Lion Feuchtwanger - Persecution By The Nazis

Persecution By The Nazis

He also published Erfolg (Success), a fictionalized account of the rise and fall of the Nazi Party (which he considered, in 1930, a thing of the past) during the inflation era. The new fascist regime soon began persecuting him, and while he was on a speaking tour of America, in Washington, D.C., he was a guest of honor at a dinner hosted by then German ambassador Friedrich Wilhelm von Prittwitz und Gaffron on same day (January 30, 1933) Hitler was appointed Chancellor. The next day, Prittwitz resigned from the diplomatic corps and called Feuchtwanger, recommending that he not return home.

In 1933, while Feuchtwanger was on tour, his house was ransacked by government agents who stole or destroyed many items from his extensive library, including invaluable manuscripts of some of his projected works (one of the characters in The Oppermanns undergoes an identical experience). In the summer of 1933, his name appeared on the first of Hitler's Germany Ausbürgerungsliste. During this time, he published the novel The Oppermann brothers.

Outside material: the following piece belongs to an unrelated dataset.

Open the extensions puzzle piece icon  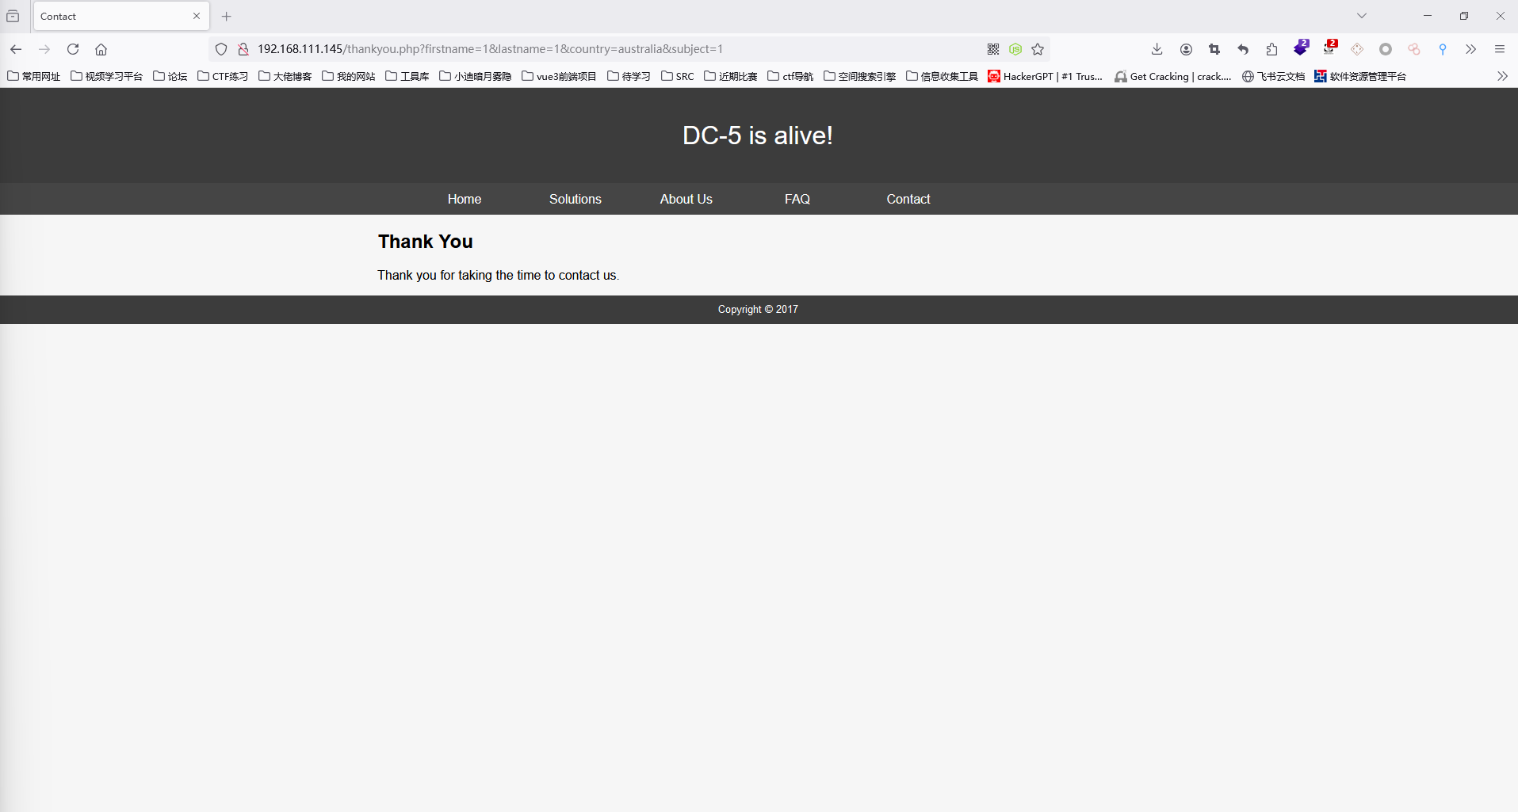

Feuchtwanger and his wife did not return to Germany, moving instead to Southern France, settling in Sanary-sur-Mer. His works were included among those burned in the May 10, 1933 Nazi book burning held across Germany. On August 25, 1933, the official government gazette, Reichsanzeiger, included Feuchtwanger's name on the list of those whose German citizenship was revoked because of "disloyalty to the German Reich and the German people." Because Feuchtwanger had addressed and predicted many of their crimes even before they came to power, Hitler considered him a personal enemy and the Nazis designated Feuchtwanger as the "Enemy of the state number one", as mentioned in The Devil in France (Der Teufel in Frankreich).

In his writings, Feuchtwanger exposed Nazi racist policies years before the official London and Paris governments abandoned their policy of appeasement towards Hitler. He remembered that American politicians also had suggested that "Hitler be given a chance." With the publication of The Oppermanns in 1933, he became a prominent spokesman in opposition to the Third Reich. Within a year, the novel was translated into Czech, Danish, English, Finnish, Hebrew, Hungarian, Norwegian, Polish and Swedish languages.

In 1936, still in Sanary, he wrote The Pretender (Der falsche Nero), in which he compared the Roman upstart Terentius Maximus, who had claimed to be Nero, with Hitler.

The following year he traveled to the Soviet Union. His Moskau 1937, show him praising life under Joseph Stalin and approving of the Moscow Trials. The book has been criticized as a work of naive apologism.